Surveillance cameras looking out over Tiananmen Square in Beijing. Photo: AFP

Foreign businesses in China are ill-prepared for the tough sanctions and constant surveillance demanded by a social credit system to be rolled out this year, a European business group warned Wednesday.

Under this new system for ranking businesses, both foreign and domestic companies will be required to install surveillance cameras in their premises and share the data with the government.

They will also be rated on their tax record and compliance with a range of existing laws, including customs or environmental regulations.

Those who violate rules will be placed in “blacklists” and subjected to “immediate and severe punishments,” the E.U. Chamber of Commerce in China said in a report published Wednesday.

The sanctions are not limited to penalties but also include more frequent inspections, customs delays, not getting subsidies or tax rebates and public shaming, the report added.

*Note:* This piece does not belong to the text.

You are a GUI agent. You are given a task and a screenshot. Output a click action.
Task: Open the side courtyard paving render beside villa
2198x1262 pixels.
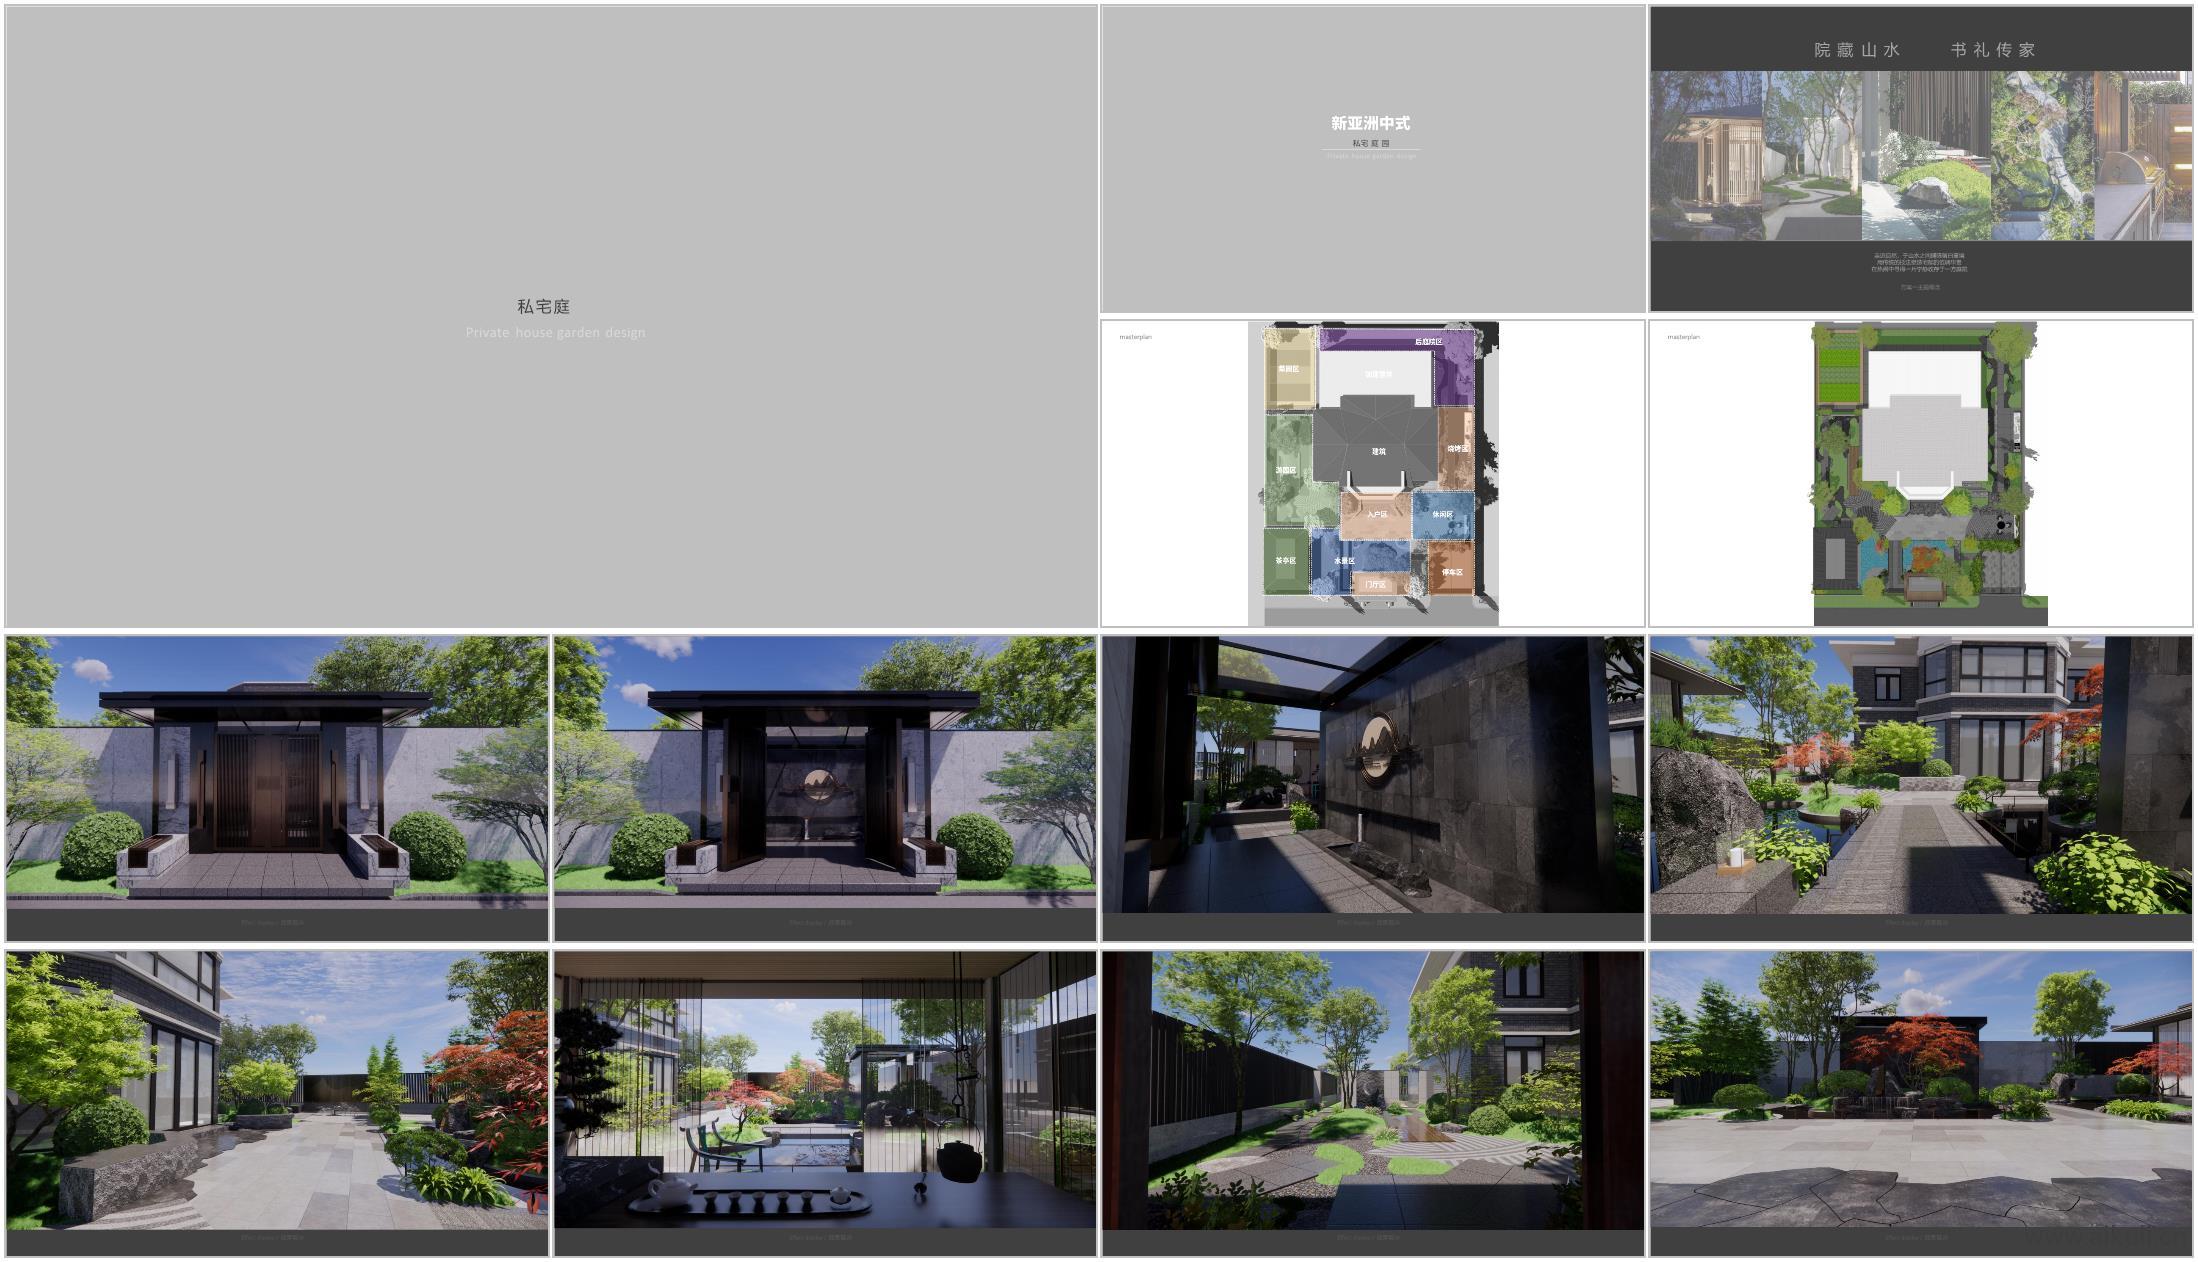(x=277, y=1100)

“The corporate social credit system could mean life or death for individual companies,” said Jorg Wuttke, president of the E.U. chamber.

“The overwhelming absence of preparation by the European business community is deeply concerning.”

Each company operating in China is already being assessed against at least 300 different “specific rules” ranging from emissions levels to workplace safety and complaints against their products on e-commerce platforms, government documents showed.

“Beijing plans to combine all these different ratings into a single database by the end of the year,” said Bjorn Conrad, head of the Berlin-based consultancy Sinolytics that co-authored the report.

A single score could mean that a company is penalized across China for a slip by one of its regional branches.

Companies will also be rapped for working with suppliers or partners with bad social credit.

The system will also involve the unprecedented demand that all businesses have to install surveillance cameras in their premises and transfer huge amounts of data and footage to government officials.

“Dozens of companies have raised concerns about the sheer volume and depth of data that needs to be shared with the government,” said Conrad.

“They are worried about how this data will be handled and whether business secrets will be leaked.”

Rewards for being a good corporate citizen include easier access to loans and faster government approvals – although they are very few in comparison to the penalties.

Foreign companies in China often complain about the lack of a level playing field, especially when local officials turn a blind eye to rule violations by domestic rivals.

But European companies, which often have better compliance in areas such as pollution and workplace safety, can actually benefit from the system where scores and ratings are calculated automatically, the E.U. chamber said.

The term “social credit” has made foreign firms jittery because it is also associated with another sprawling Chinese system that aims to rate individuals based on a set of government-defined criteria.